Throughout “Silent Invasion: The Untold Story of the Trump Administration, Covid-19, and Preventing the Next Pandemic Before It’s Too Late,” Birx describes her struggle to communicate with an administration unprepared for the pandemic, as well as President Trump, who quickly cooled on her dire predictions of the virus’s potential damage.

Birx levies critiques too against the US Centers for Disease Control and Prevention for its initial reaction to the illness as flu-like and lack of clear division of duties among agencies. Birx attributed some of this to CDC Director Dr. Robert Redfield’s status as a “political appointee” in the Trump administration.

“The rank and file would question everything that came from Bob and this White House,” she said of her difficulties getting CDC officials on board with acknowledging broad asymptomatic spread of the coronavirus.

Nonetheless, as political messages trumped public health messages, Birx and some of the doctors involved in the Covid-19 response struck a deal: If any of them were fired, Redfield, Dr. Anthony Fauci of the National Institute of Allergy and Infectious Diseases, and Dr. Stephen Hahn of the US Food and Drug Administration agreed to resign in protest.

Despite a “dysfunctional” White House, the US struggled to keep up with the fast-moving virus, according to Birx. She believes that addressing the issues raised by the Covid-19 pandemic will aid in the country’s recovery from the next pandemic.

Birx wrote that she thought US health officials were seeing data that she couldn’t see before joining the Covid-19 response. However, when Birx arrived in March 2020, it became clear to her that the country was “dangerously behind the eight ball” on data collection on the emerging coronavirus. Birx had previously worked on the President’s Emergency Plan for AIDS Relief.

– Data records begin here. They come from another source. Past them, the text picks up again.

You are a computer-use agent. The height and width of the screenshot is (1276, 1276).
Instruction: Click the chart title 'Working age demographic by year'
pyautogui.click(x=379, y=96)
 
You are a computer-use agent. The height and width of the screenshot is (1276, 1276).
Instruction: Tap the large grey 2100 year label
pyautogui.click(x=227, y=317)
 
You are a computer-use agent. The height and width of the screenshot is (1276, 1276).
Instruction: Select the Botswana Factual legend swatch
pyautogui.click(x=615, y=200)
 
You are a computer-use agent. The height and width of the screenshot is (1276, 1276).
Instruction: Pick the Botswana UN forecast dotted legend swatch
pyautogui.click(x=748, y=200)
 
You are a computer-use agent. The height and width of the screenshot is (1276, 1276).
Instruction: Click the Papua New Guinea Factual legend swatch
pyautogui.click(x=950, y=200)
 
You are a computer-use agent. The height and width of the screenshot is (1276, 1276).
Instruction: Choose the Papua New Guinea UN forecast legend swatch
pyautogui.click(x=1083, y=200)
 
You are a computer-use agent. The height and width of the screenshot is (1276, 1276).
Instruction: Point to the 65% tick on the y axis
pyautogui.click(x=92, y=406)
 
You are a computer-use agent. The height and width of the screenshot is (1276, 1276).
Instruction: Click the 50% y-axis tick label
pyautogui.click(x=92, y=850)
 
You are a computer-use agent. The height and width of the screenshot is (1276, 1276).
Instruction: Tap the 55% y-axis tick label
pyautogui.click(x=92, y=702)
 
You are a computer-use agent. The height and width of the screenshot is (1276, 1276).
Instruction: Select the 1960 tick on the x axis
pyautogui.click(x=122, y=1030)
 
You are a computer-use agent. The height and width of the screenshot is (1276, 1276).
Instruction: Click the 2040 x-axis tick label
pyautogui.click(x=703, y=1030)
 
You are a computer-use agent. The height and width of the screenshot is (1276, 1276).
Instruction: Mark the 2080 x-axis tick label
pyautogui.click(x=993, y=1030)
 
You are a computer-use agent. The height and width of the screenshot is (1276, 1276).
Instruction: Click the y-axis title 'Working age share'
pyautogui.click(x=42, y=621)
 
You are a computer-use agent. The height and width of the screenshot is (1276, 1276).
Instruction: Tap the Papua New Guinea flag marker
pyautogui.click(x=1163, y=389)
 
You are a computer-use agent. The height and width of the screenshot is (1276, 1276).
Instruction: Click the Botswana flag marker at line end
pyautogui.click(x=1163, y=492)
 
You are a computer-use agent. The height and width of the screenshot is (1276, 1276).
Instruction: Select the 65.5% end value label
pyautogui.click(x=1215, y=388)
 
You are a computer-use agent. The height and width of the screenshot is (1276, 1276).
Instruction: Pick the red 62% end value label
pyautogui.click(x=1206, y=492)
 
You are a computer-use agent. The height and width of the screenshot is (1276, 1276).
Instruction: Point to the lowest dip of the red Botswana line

She stated that the United States had nothing “a partial thirty-thousand-foot awareness that is static I shook my head and pressed the flats of my hands into my eyes. I had expected something completely different, but now I could see that not only were the data-reporting structures that had taken years to build in Africa absent from the US, but that we only had days to complete the same task.”

Birx wrote that she suspected asymptomatic spread was contributing to the rapid rise in Covid-19 even before joining the White House team, despite the lack of evidence.

A significant need for testing in the United States contributed to the lack of clear, granular data on Covid-19 and the misunderstanding of silent spread. Birx wrote that the CDC’s early test was flawed, putting the country weeks behind on testing. Even back then, public health laboratories lacked the capacity to respond quickly and efficiently to the Covid-19 crisis.

Birx wrote about a meeting with American Covid-19 testing manufacturers early in her tenure, describing it as a “worst-case scenario” after learning that the White House had dragged its feet on meeting with manufacturers, on top of limited tests and slow test processing.

Later, Trump’s rhetoric on testing shifted, implying that the United States had a high number of cases because it tested so many people, but Birx said the task force was working quickly to expand it, spending billions on tests and supplies and implementing serial testing in nursing homes and universities.

Birx’s book concludes with a list of “critical issues” in pandemic response and preparedness in the United States. It includes clarity on how responsibilities are divided between agencies, ramped-up testing and diagnosis, improvements to CDC data collection and “overarching” improvements for public health coordination.